I obtained some Tivo images, and this is where my problems started.

I tried a total of 4 separate images. A basic 40g, 120g and a 300. all failed in various ways with both Restore and MFSRestore mainly with an error "decompression error at nn%".

I searched the forums and various people have had these errors, and there was a lot of speculation about bugs in the compression sw or PC hardware, but I found no solutions.

The next thing I tried was to run the restore on a different PC. I tried two in fact but the error appeared in the same place (93%) in my case. So I assumed PC hardware wasn't the problem. The image must be bad?

I checked the sources and got confirmation that the images were proven to be good.

So in a last ditched attempt I decided to transfer the images over to my pc via network rather than burning them on to a CD.

Last night I ran the restore again and it completed  at last!!. So I then when on to install the cache card drivers.

Unfortunately when I plugged it back into the Tivo the cache card screen comes up and it loads the cache, I then get the green screen saying there has been a serious error and to leave Tivo on, with the phone plugged in. Then the power recycles and it starts again.

I'm not giving up yet though, I ran out of time last night. Tonight I will restore an image without the cache card drivers and try and get Tivo up before installing them.

The only trouble now is.. where did I put that modem lead  


Geoff


----------



## wscannell (Dec 7, 2003)

What size drive are you putting in? You might need - r 4 in the restore if a partition is over 274GB.


----------



## gjwell (Oct 14, 2006)

Hi,

Thanks for the advice the drive is a 320 GB. I am still having problems. I can now build the disk, however when i put it back in to Tivo it power recycles continuously. The command I am using is as follows.

restore -x -s 300 -zpi /mnt/dos/Tivo.bak /dev/hda.

Do I need to add the -r4 into the current command, or replace the 300. I haven't managed to find out what all the switches do (yet  ).

I have now ordered a pre built drive as i cannot manage anymore days without Tivo. However my quest continues as I am determined to get to the bottom of this.

Thanks again for your help 

Geoff


----------



## Rob Nespor Bellis (Feb 17, 2001)

Add it to the command.

Rgds,

R.


----------



## wscannell (Dec 7, 2003)

You need to add -r 4 to the command. I think the space is required. You probably need the - r 4 because your original unexpanded image size is probably less than 40GB or less.

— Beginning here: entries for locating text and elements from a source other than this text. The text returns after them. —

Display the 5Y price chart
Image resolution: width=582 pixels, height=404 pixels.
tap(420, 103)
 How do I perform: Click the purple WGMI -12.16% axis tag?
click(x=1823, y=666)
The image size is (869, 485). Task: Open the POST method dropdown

restore -x -s 300 -r 4 -zpi /mnt/dos/Tivo.bak /dev/hda

You are also adding an LBA48 kernel to the TiVo, correct?


----------



## gjwell (Oct 14, 2006)

Thanks, Im restoring now. I'll report back on how it goes. - r is not listed in the -? fir restore or MFSRestore. What does this switch do?

Thanks

Geoff


----------



## gjwell (Oct 14, 2006)

wscannell

I am trying an image of an LBA48 Tivo, however if it doesn't work I will try the standard image and patch the Kernel

Geoff


----------



## wscannell (Dec 7, 2003)

The -r 4 changes the blocking factor on the drive. With the default -r 2, the index runs out of allocation units at about 274GB. I believe that -r 4 doubles the blocking factor, so the maximum partition is about 548GB.


----------



## gjwell (Oct 14, 2006)

Well I left the restore running last night (too tired to wait for it). This morning I added the cache card drivers and fitted the disk back in to Tivo.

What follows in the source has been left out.